From the inky darkness, flowers bloom. Many-petaled and vibrant, they stretch up, dwarfing the spectators below. Then they fade and shrivel, withering back down into nothing. Music swells as sunflower buds erupt, golden and glorious. The viewers’ cameras rise to capture the moment. One of the teamLab members, a former art major, whispers that this impermanence represents the perpetual cycle of life and death. Her words echo throughout each exhibition space.
In other rooms, flaming calligraphy overwhelms then evaporates, gleaming orbs spiral suddenly into towers and a soap bubble sculpture defies gravity. As physical as they are cerebral, the artworks at teamLab Biovortex Kyoto — a sprawling new museum from the renowned international art collective, set to open on October 7 — dazzle and disorient in equal measure.
teamLab, “Untitled” © teamLab
The TeamLab Experience
Founded in 2001, the teamLab artist collective has launched more than two dozen ventures across Japan and many more abroad. Tokyo hosts two of its most well-recognized museums: teamLab Planets Tokyo in Toyosu and teamLab Borderless: Mori Building Digital Art Museum in Azabudai Hills, which is considered the world’s first immersive digital museum.
TeamLab Planets provides the more physical experience of the two. Guests wade through water, chasing light projections of koi fish, or bounce across large rotating spheres as if in a video game. TeamLab Borderless, in comparison, is a labyrinth filled with light and sound, created to saturate the senses. Its exhibits, which respond to the movement and touch of visitors, invite introspection about the boundaries between oneself and the environment.
These two spaces exemplify teamLab’s signature blend of shadow and illumination, digital and tactile, and the intermixing of nature with technology. The new Kyoto location treads similar theoretical paths, but on an even larger scale, and introduces works that can’t be seen anywhere else in the world.
teamLab, Forest of Resonating Lamps: One Stroke – Fire © teamLab
Biovortex Kyoto: Same Vision, New Vibe
TeamLab Biovortex will open its doors on October 7, 2025, and is already anticipated to be as big a draw as its Tokyo counterparts. It’s part of an urban development initiative to revitalize the area southeast of Kyoto Station, turning it into an artistic hub. It has taken more than four years to complete and is the product of countless hands, from artists and musicians to programmers and mathematicians. The space will host more than 50 works across four floors and 10,000 square meters of space, making it one of the largest teamLabs in the world.
TeamLab Biovortex Kyoto takes the playfulness of teamLab Planets and pushes it into more conceptual territory.

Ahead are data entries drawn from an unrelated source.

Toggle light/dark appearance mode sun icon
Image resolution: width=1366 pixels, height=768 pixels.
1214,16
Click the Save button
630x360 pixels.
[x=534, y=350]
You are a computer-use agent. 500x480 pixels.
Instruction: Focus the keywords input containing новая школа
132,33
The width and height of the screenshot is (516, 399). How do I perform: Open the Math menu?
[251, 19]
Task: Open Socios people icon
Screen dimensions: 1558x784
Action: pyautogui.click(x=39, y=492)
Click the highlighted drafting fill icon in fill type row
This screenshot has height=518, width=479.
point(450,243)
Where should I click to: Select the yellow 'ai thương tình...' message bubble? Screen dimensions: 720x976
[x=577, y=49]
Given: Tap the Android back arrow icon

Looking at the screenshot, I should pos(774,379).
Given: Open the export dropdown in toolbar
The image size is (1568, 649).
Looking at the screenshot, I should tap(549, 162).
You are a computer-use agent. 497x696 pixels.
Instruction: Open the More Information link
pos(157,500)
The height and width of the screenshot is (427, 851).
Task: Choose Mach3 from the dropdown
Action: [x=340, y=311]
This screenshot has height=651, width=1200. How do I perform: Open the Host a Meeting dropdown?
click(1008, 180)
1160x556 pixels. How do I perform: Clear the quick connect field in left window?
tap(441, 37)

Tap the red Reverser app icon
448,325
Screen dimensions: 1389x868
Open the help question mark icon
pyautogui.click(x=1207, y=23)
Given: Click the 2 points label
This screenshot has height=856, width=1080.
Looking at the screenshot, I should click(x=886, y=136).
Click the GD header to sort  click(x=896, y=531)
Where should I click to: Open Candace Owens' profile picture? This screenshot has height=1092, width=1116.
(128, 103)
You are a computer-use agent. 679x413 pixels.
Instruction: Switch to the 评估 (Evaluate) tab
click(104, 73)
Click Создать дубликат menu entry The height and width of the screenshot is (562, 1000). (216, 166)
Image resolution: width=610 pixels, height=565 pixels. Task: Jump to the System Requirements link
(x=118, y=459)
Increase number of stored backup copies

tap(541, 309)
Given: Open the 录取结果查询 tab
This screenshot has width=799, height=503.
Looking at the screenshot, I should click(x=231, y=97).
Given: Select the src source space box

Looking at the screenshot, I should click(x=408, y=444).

It revisits two frequent teamLab themes: “cognitive sculptures,” which create forms that exist only in the viewer’s perception, and “environmental phenomena,” where artworks are shaped by their environments. All the exhibits, including several unique to Kyoto, explore ambiguous edges, shifting conditions and blurred boundaries.
Highlights From the Museum
TeamLab Biovortex’s installations move fluidly between the gentle and the overwhelming, each probing the edges of perception. Two of them — “The Way of Birds” and “Eternal Universe of Words” — are housed within a mirrored hemisphere, and play out on a scale that is both astounding and slightly vertigo-inducing. They’re best experienced while sitting down. The former is the gentler of the two; flocks of spectral avians sweep overhead, choreographed to a gentle score. In comparison, the latter engulfs the viewer in a rush of sound and ceremony. Massive, crimson calligraphy floods the vision as bells toll and monks chant, their resonance recalling Kyoto’s temple precincts.
The museum’s two enchanting “Forest of Resonating Lamps” spaces are filled with the dim glow of hundreds of colorful lamps. When approached, they respond, flaring one by one, sending out ripples of light that travel across the mirrored space. The installation embodies a key teamLab philosophy that art is born through interaction. By contrast, in “Morphing Continuum,” the viewer’s involvement has little impact on the piece. The room is filled with constant, restless motion. Music drones and surges, its bass underscoring the roar and rush of orbs. They twist into towering DNA-like structures, break apart and hurtle chaotically across the space, then collapse back into piles on the floor.
teamLab, “Traces of Life” © teamLab *Reference Image
One of the most unique and arresting installations is “Massless Amorphous Structure.” Composed of floating soap bubbles that never quite touch ceiling or floor, it’s fragile yet self-restoring, breaking and reforming in response to touch. Existing only through the interplay of air, water and movement, its edges are deliberately ambiguous, prompting visitors to reconsider what it means for a work of art to have form.
Ephemeral yet unforgettable, teamLab Biovortex delivers teamLab’s distinctive vision on a grand scale. Its arrival in Kyoto expands the collective’s oeuvre with fresh artworks and room to explore its philosophy. But unlike the brief life of flowers, this new and ambitious venture is here to stay.